§ Pixel coordinate grounding data
┄┄┄┄┄┄

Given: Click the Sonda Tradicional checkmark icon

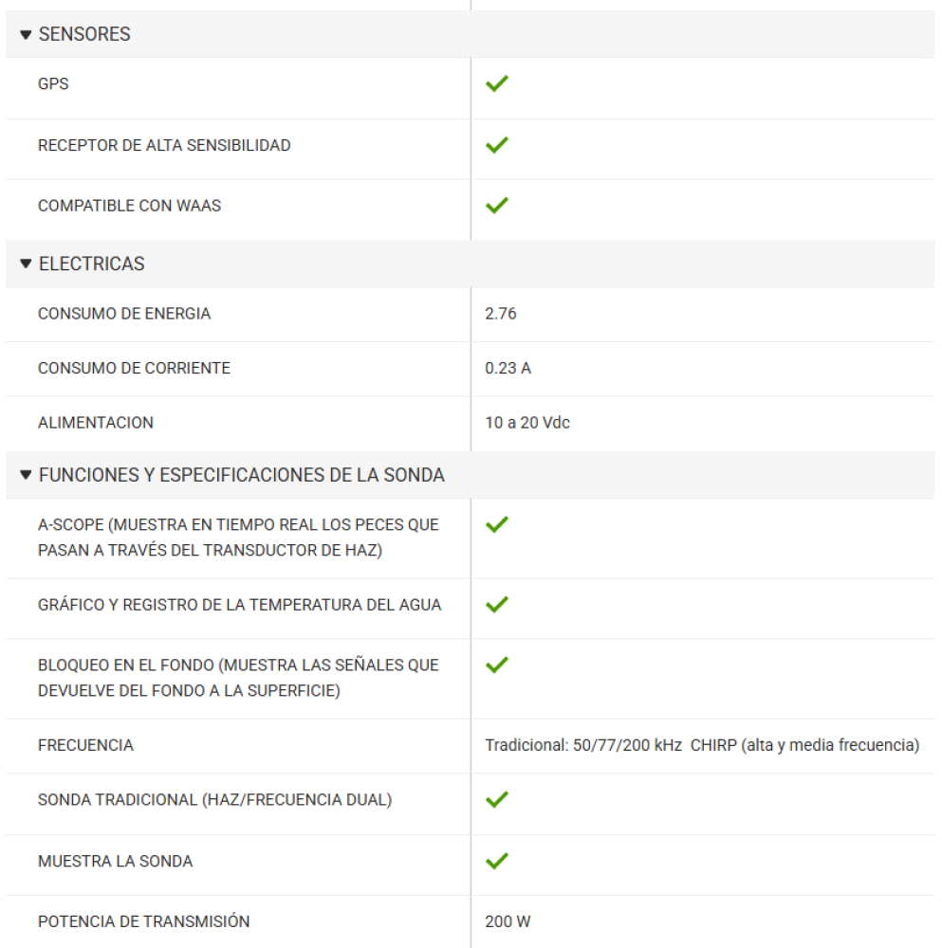Looking at the screenshot, I should tap(497, 799).
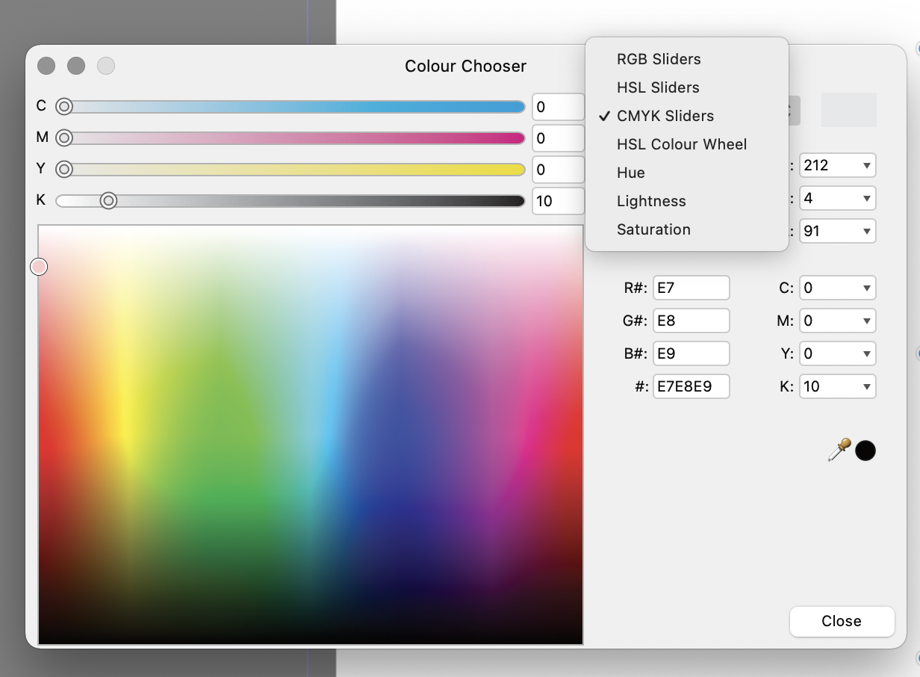Choose Hue from the mode menu
This screenshot has width=920, height=677.
tap(630, 173)
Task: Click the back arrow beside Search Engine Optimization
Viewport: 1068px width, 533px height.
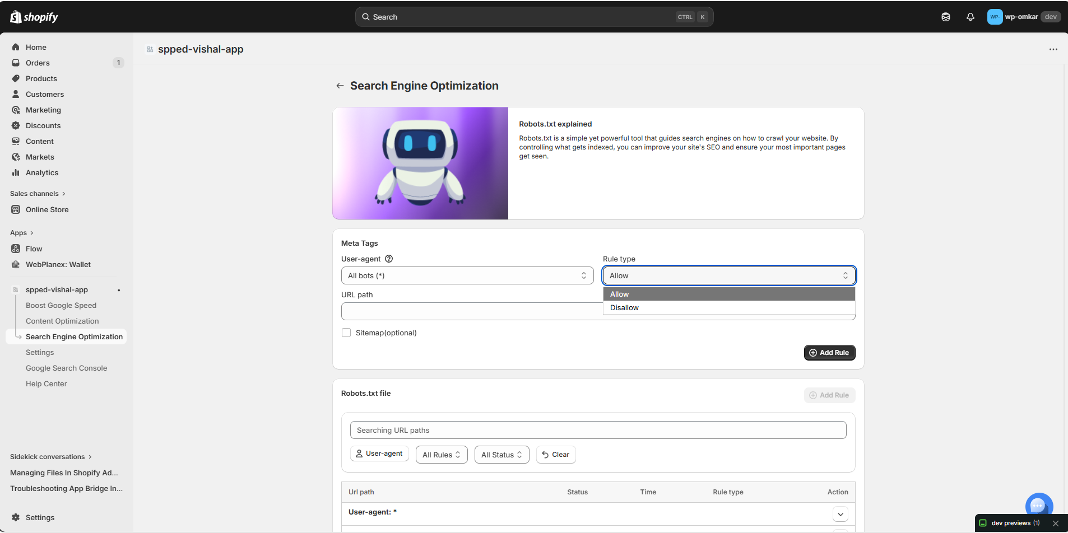Action: (x=340, y=86)
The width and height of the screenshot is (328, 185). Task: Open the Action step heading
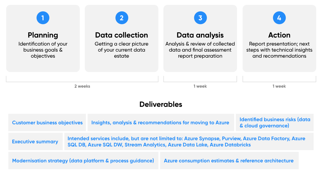[279, 35]
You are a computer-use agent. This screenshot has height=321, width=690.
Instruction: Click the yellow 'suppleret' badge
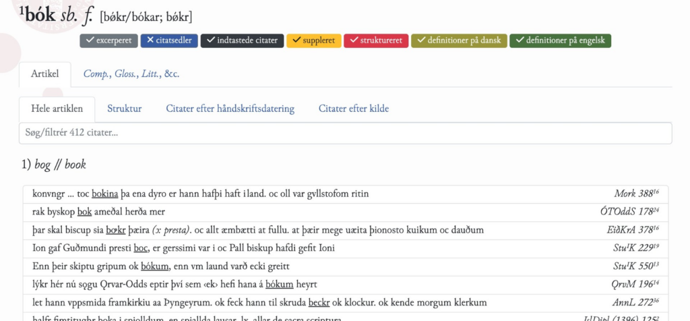click(x=314, y=40)
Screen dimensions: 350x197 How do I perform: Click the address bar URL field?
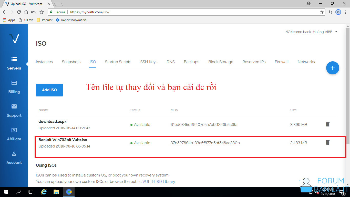pyautogui.click(x=179, y=12)
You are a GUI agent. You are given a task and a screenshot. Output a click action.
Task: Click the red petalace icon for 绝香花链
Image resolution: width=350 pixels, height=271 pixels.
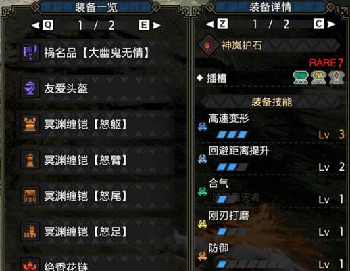(30, 266)
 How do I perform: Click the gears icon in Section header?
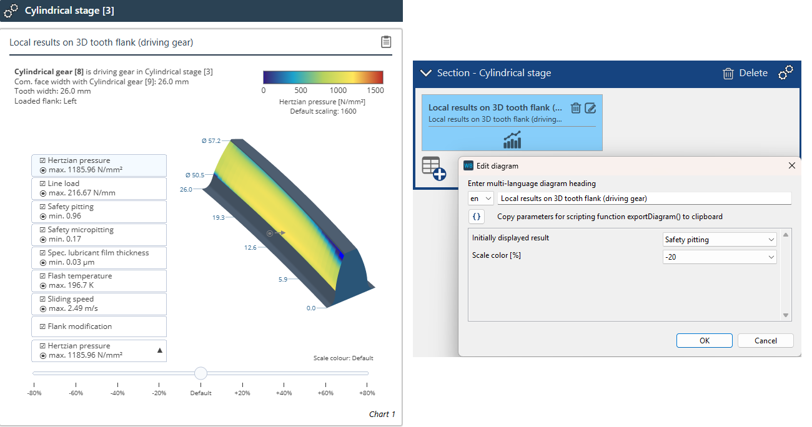(785, 73)
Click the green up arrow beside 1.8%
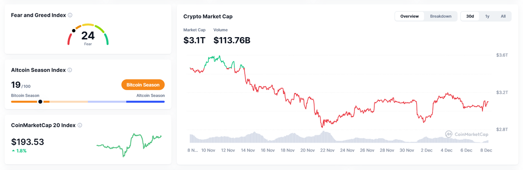The height and width of the screenshot is (170, 523). tap(13, 151)
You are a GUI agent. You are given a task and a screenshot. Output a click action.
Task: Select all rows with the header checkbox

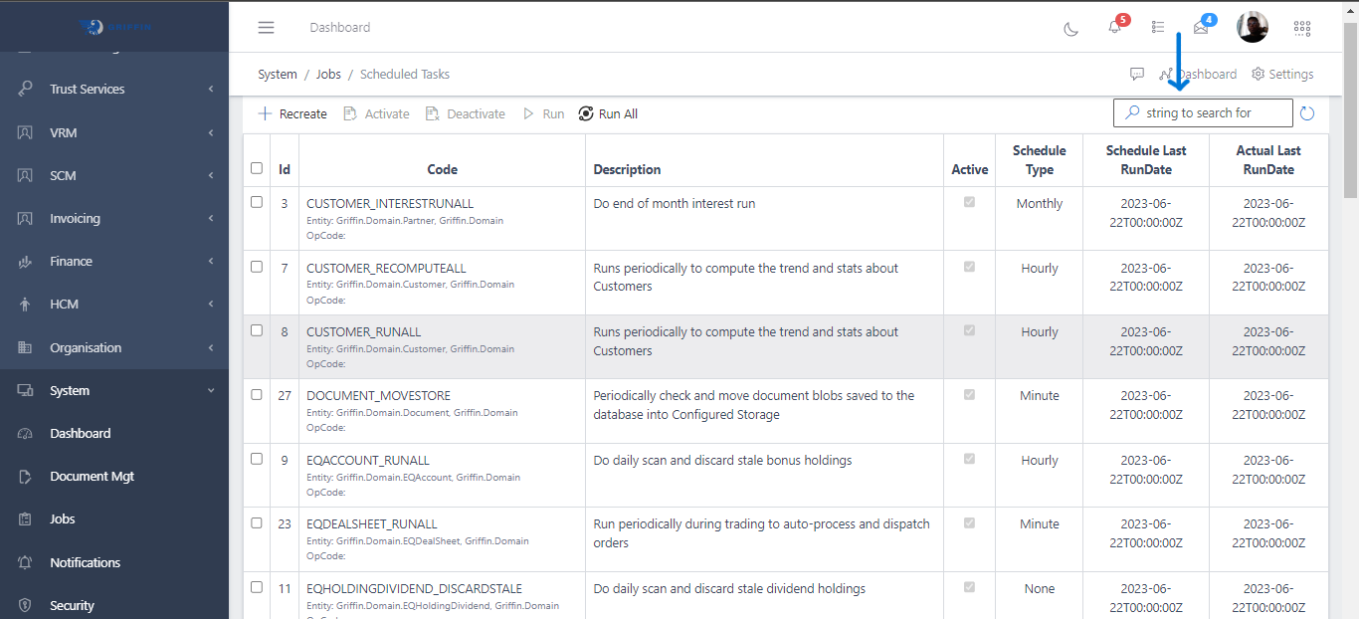[x=257, y=168]
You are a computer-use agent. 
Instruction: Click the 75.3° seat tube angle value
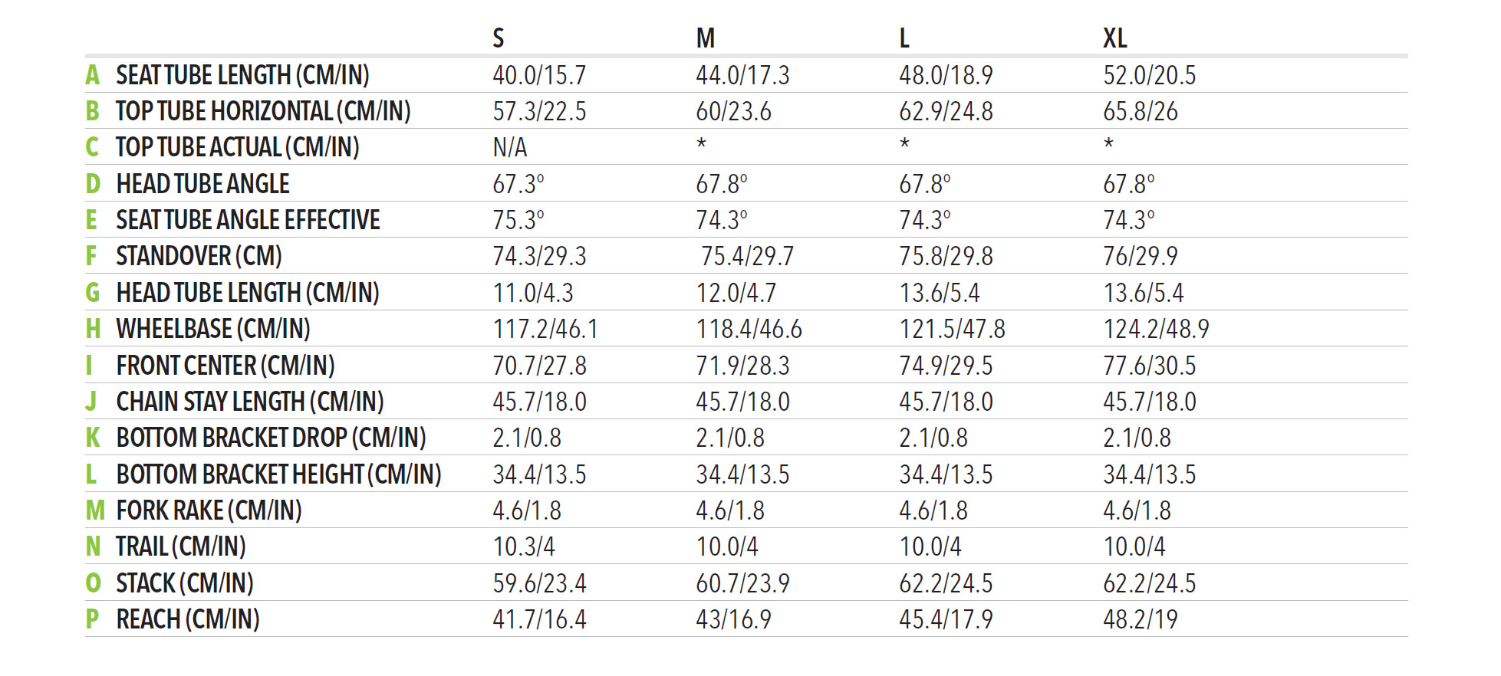pyautogui.click(x=518, y=220)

┄┄┄┄┄┄

§ EXERCISE INSTRUCTIONS
Which lines above include the word "computer"? Pick them out and copy them.

§ RESULT OF THIS EXERCISE
You are a computer-use agent. This screenshot has height=321, width=690.
You are a computer-use agent. 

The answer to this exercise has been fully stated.